====== Listed records

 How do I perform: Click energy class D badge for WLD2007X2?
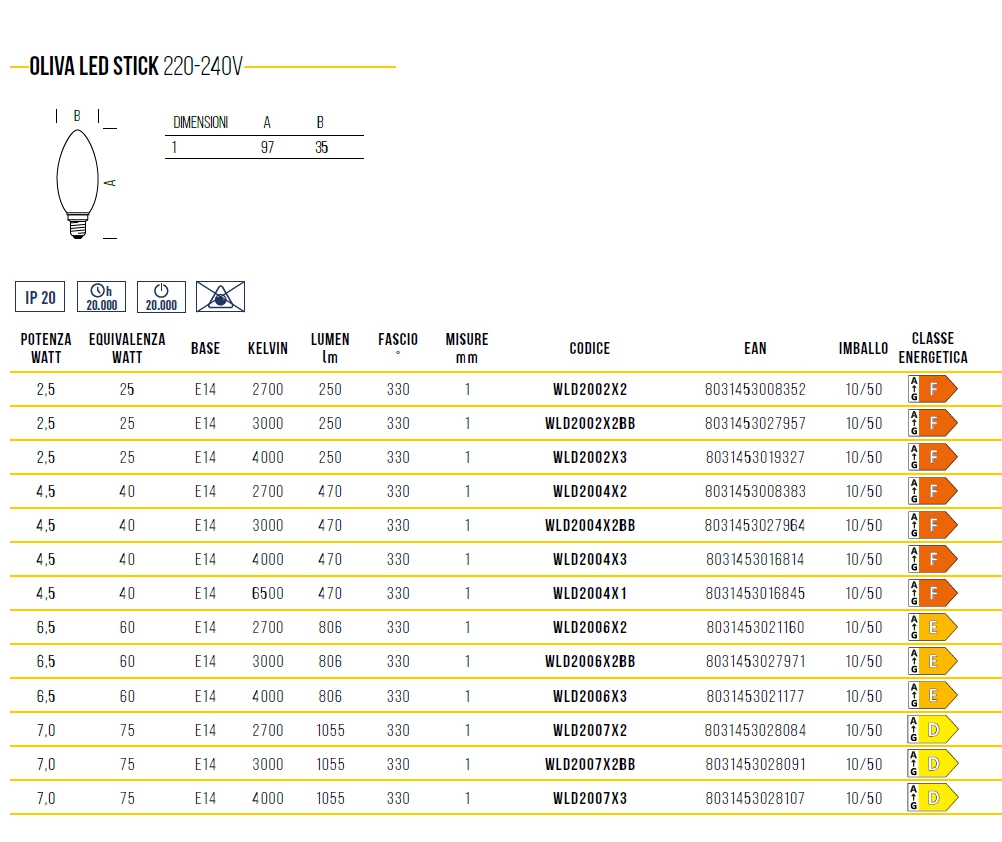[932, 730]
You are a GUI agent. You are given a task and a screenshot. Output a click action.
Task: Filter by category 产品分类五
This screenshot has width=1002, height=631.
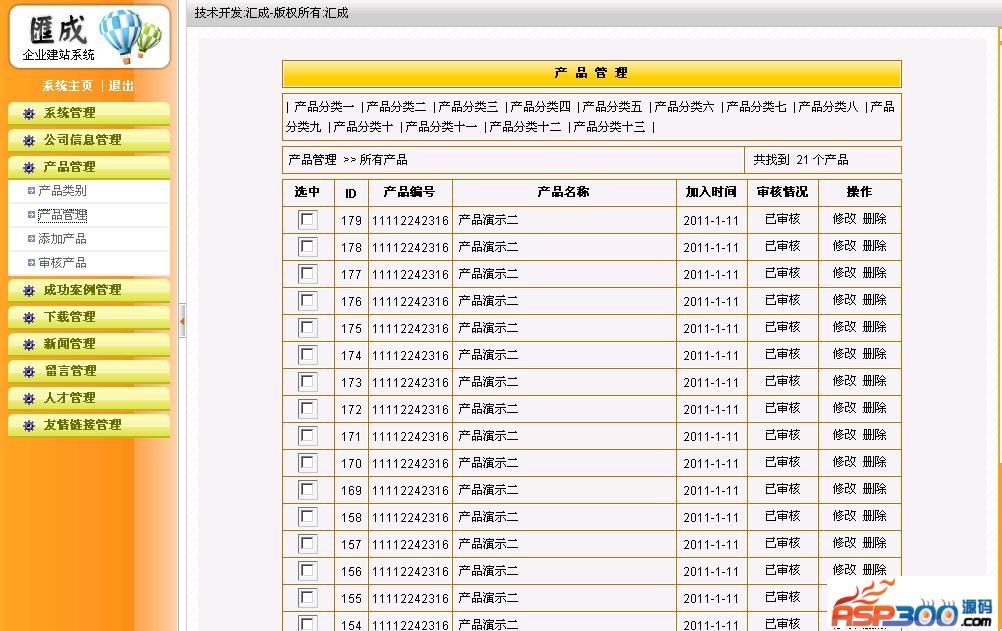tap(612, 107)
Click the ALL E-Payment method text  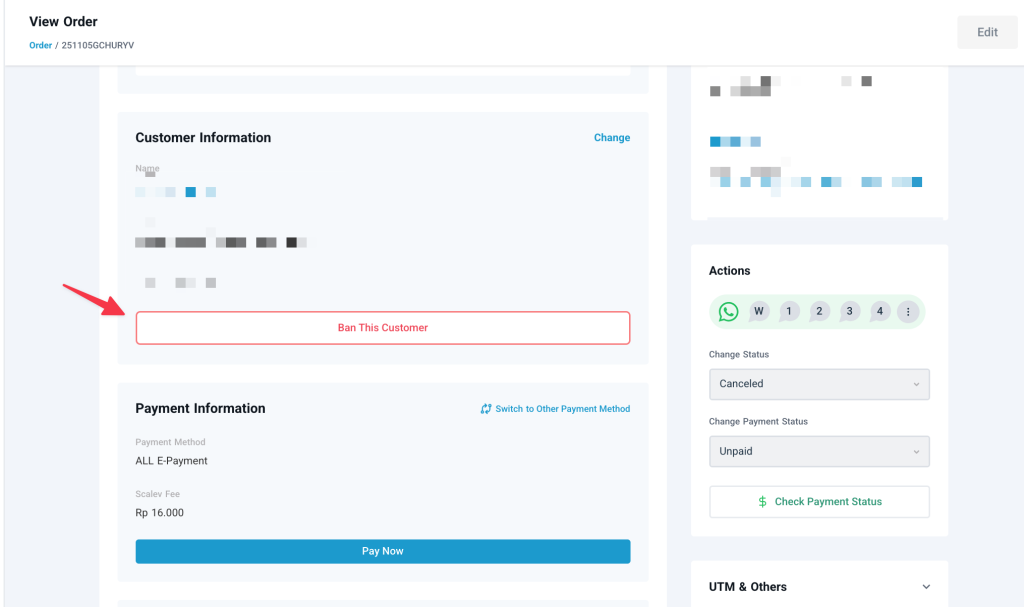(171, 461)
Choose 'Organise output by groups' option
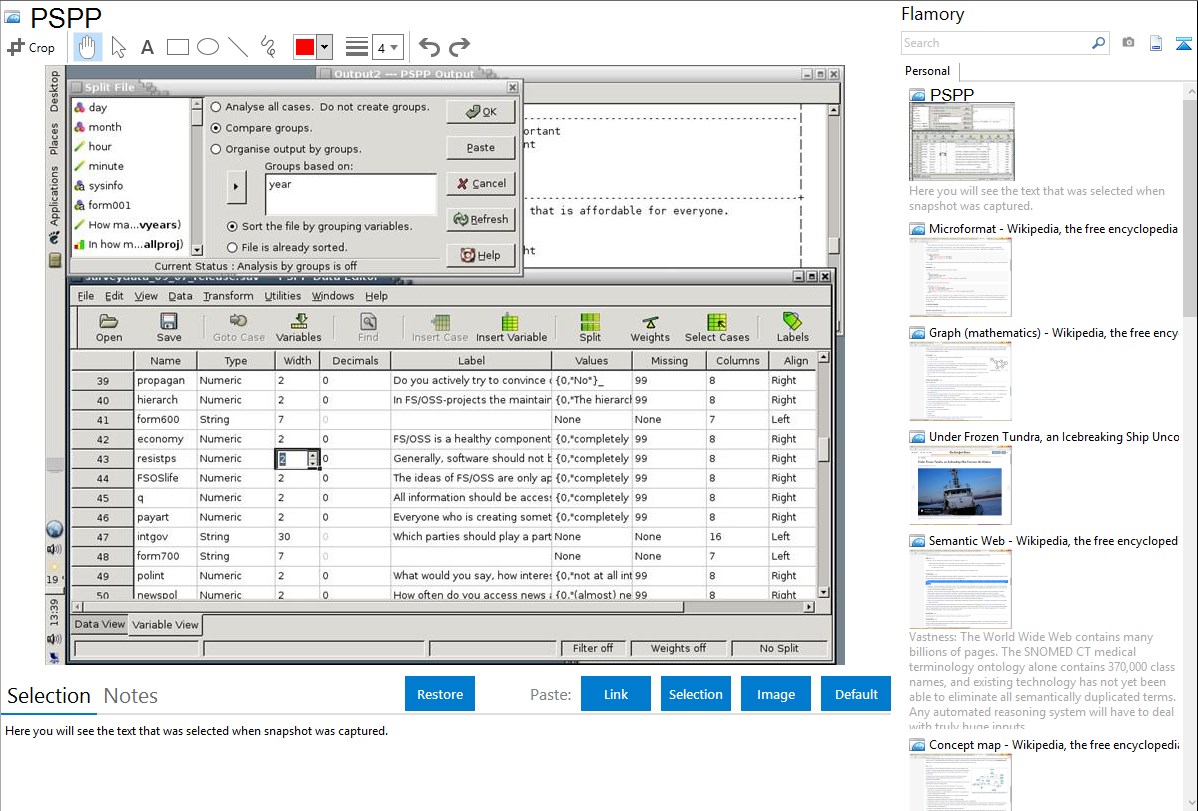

============

Show each line of the rows above that contains the string "screenshot". Case counts.

◆ Correct answer:
You are a GUI agent. You are given a task and a screenshot. Output a click action.
This screenshot has width=1002, height=631.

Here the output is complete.